In or about February 1986, Waste Tech's bank, Manufacturers and Traders Trust Company ("M & T"), agreed to lend Enterprise $1,900,000 (the "Loan"), provided that Waste Tech would guarantee the loan. The Loan was evidenced by a non-recourse promissory note (the "Enterprise Note") in the amount of $1,900,000, dated February 1, 1986, Affidavit of Stuart A. Jackson, Esq., sworn to on October 11, 1990, ("Jackson Aff."), Exhibit G, and a written loan agreement between Enterprise and M & T, also dated February 1, 1986 (the "Loan *1026 Agreement"). Jackson Aff., Exhibit G. Enterprise also executed a written assignment (the "Collateral Assignment"), dated March 19, 1986, assigning to M & T the Ocala Note, as well as Enterprise's rights and interests under the Security Agreement, as security for the performance of its obligations under the Enterprise Note and the Loan Agreement. Jackson Aff., Exhibit H.
On or about February 17, 1987, Waste Tech entered into a general guaranty agreement with M & T (the "Guaranty"), whereby it guaranteed Enterprise's obligations under the Loan Agreement and Enterprise Note.

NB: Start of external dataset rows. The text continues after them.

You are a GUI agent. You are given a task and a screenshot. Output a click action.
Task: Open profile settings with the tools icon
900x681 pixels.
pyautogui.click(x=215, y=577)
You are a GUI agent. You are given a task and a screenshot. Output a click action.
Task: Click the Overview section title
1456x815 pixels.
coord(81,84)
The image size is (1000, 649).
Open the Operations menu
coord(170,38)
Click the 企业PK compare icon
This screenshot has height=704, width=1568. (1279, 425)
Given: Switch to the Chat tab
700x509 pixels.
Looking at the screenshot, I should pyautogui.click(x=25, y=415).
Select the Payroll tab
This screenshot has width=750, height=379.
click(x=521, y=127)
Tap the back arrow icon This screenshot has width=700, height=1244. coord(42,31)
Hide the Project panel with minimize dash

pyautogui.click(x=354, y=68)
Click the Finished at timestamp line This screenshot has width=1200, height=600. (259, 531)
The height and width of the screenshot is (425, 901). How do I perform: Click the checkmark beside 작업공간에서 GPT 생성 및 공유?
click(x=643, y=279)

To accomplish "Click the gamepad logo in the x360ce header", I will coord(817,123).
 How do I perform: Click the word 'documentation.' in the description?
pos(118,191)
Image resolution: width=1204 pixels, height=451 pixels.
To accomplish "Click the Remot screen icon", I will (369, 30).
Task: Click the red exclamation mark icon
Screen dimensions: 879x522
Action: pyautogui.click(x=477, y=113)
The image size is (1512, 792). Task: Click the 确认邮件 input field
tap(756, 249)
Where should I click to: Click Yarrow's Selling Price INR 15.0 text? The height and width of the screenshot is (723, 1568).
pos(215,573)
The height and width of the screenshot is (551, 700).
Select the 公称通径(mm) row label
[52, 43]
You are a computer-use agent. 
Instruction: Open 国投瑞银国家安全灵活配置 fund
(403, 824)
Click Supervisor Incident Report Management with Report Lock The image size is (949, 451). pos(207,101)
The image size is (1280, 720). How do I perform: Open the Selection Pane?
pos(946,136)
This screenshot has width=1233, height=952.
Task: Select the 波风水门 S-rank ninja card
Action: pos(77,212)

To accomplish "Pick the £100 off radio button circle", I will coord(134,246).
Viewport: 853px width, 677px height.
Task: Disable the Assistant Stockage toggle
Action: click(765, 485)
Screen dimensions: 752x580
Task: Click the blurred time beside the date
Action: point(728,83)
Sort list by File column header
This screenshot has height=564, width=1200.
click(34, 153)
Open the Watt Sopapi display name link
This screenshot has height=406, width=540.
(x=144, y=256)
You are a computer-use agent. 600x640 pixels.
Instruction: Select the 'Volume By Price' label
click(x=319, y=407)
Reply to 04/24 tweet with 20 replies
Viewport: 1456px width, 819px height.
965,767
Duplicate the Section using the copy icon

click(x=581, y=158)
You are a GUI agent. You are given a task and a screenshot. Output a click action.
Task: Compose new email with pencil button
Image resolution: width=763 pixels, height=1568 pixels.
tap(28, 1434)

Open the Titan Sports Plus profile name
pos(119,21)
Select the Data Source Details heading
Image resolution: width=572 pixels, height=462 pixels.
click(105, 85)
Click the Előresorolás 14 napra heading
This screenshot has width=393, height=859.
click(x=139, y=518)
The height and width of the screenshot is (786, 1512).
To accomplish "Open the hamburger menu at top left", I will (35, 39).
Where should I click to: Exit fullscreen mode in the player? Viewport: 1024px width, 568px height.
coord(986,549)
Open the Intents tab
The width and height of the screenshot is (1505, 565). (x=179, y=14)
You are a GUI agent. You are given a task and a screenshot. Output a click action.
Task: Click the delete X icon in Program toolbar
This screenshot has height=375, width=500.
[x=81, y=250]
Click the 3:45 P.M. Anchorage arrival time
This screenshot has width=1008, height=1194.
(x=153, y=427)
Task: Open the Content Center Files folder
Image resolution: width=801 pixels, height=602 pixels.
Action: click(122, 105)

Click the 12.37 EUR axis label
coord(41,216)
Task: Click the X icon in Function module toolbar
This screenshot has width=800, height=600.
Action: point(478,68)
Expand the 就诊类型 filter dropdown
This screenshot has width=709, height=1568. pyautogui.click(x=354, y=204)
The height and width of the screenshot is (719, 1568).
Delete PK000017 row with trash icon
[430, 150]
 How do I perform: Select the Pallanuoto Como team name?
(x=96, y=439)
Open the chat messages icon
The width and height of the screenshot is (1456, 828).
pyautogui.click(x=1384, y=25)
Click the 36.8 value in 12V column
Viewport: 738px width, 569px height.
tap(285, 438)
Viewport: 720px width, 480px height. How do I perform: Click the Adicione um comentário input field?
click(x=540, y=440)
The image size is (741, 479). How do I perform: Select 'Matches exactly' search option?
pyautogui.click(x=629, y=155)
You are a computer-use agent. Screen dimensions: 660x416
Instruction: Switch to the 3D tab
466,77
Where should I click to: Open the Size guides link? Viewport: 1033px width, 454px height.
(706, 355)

Jackson Aff., Exhibit I. Waste Tech alleges that it had agreed to guarantee Enterprise's obligations without which M & T would not have made the Loan in exchange for Enterprise's promise to install the Equipment at the Site and complete the pyrolytic system by the end of June 1986. Erber Aff., ¶ 10.[7] Waste Tech considered the installation of the Equipment to be a critical factor in its decision to enter into the Guaranty, because the lien on the Equipment had been transferred to M & T along with Enterprise's other rights under the Security Agreement pursuant to the Collateral Assignment, and if the Equipment were properly installed and operational it would have a far higher value than it otherwise would. Erber Aff., ¶ 10.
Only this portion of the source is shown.